翌日、夏目星澄と林田瑶子は約束通りの時間にオーディション会場に到着した。
オーディションを受けることになった作品は、タイムスリップものの宮廷ドラマだった。
現代のジャーナリスト朝倉和佳が事故で水に落ち、蒼明時代にタイムスリップして満州族の少女ホシェリ・イランとなる物語。彼女は全ての人々の運命を知っているが、それを変えることはできず、自分の結末さえも掴めない。
彼女は性格も地位も異なる四王子、八王子様、十三王子、十四王子との切ない恋愛模様を経験しながら、皇位継承争いの歴史的瞬間を目撃することになる……
ヒロインの演技の幅は広く、この役を上手く演じることができれば、演技力の証明になることは間違いなかった。
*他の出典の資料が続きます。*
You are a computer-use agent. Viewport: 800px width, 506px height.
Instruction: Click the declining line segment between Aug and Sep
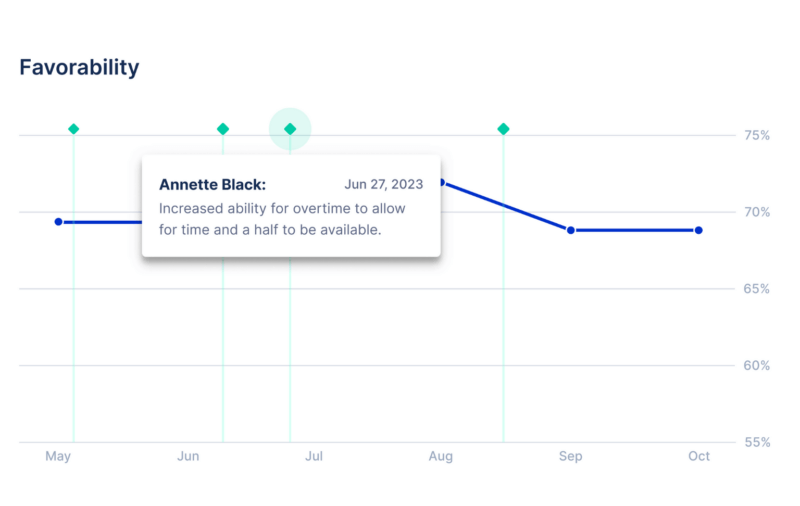507,207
そのため、夏目星澄はオーディションの誘いを受けた時、緊張しながらも期待に胸を膨らませていた。
夏目星澄はヒロイン役のオーディションを受ける5番目の人だった。
オーディションのシーンは、タイムスリップ後、最も親しい五姫様が権力と利益の争いによってモンゴルに政略結婚させられるというものだった。
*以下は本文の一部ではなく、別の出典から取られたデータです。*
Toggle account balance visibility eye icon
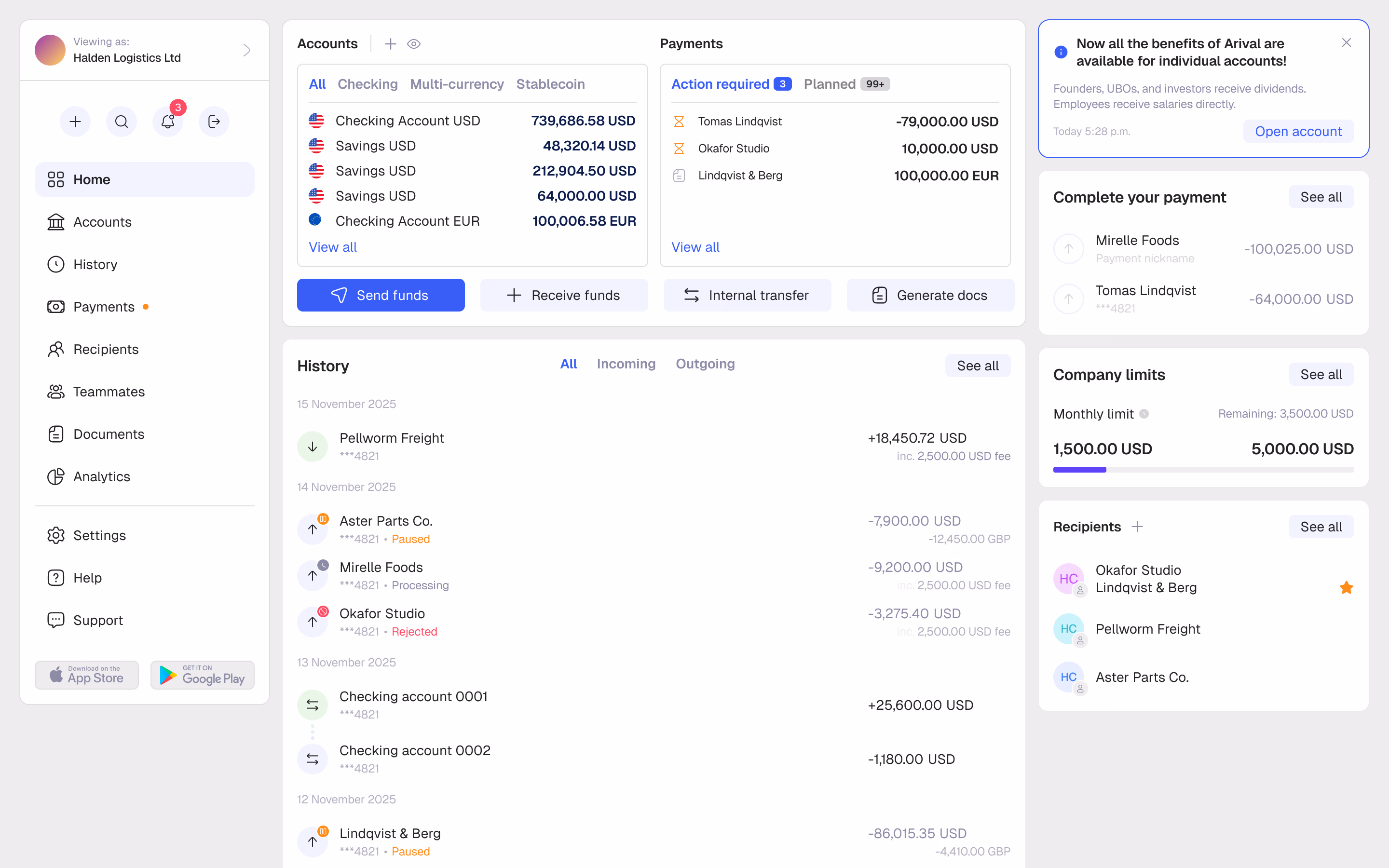The image size is (1389, 868). point(414,43)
高貴な姫様でさえ自分の運命を決められない古代の女性の悲しみを目の当たりにし、初めてこの時代とこの宮廷に恐怖を感じる場面だった。
脚本に従って、夏目星澄は化粧を施し、衣装を着替えた。
古代の宮女の姿が皆の前に現れた。
彼女の古典的で繊細な、派手すぎない容姿は時代劇に特に適していた。
これが監督が彼女に目をつけた主な理由だった。
朝倉翔羽は優しい口調で言った。「星澄、台本は読んだわね。緊張しないで、しっかり演じてください」
夏目星澄は深く息を吸って、「はい、監督、始めてください」と答えた。
監督が「スタート!」と声をかけると、夏目星澄はすぐに感情を切り替え、物語の中に入り込んだ。
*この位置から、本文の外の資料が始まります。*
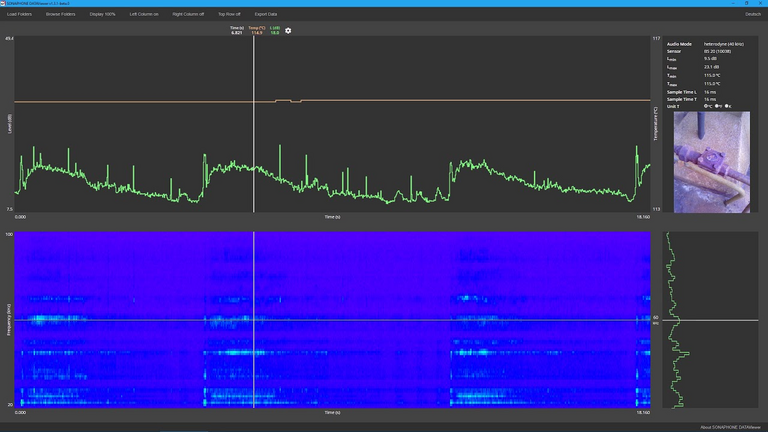This screenshot has width=768, height=432.
Task: Open chart settings gear icon
Action: pyautogui.click(x=288, y=31)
五姫様が皇帝陛下によって政略結婚させられると聞いた彼女は、まるで逃げるように御苑へ走り、かつて五姫様と遊んだ池のほとりで立ち止まり、一人涙を流した。
昨日まで二人で楽しく未来を語り合っていたのに、今日になってすべてが崩れ去ってしまった。
現代人である彼女にとって、このような結末は到底受け入れられないものだった。しかし、古代にいる身として、高みにある皇権に対して抵抗する術もなかった。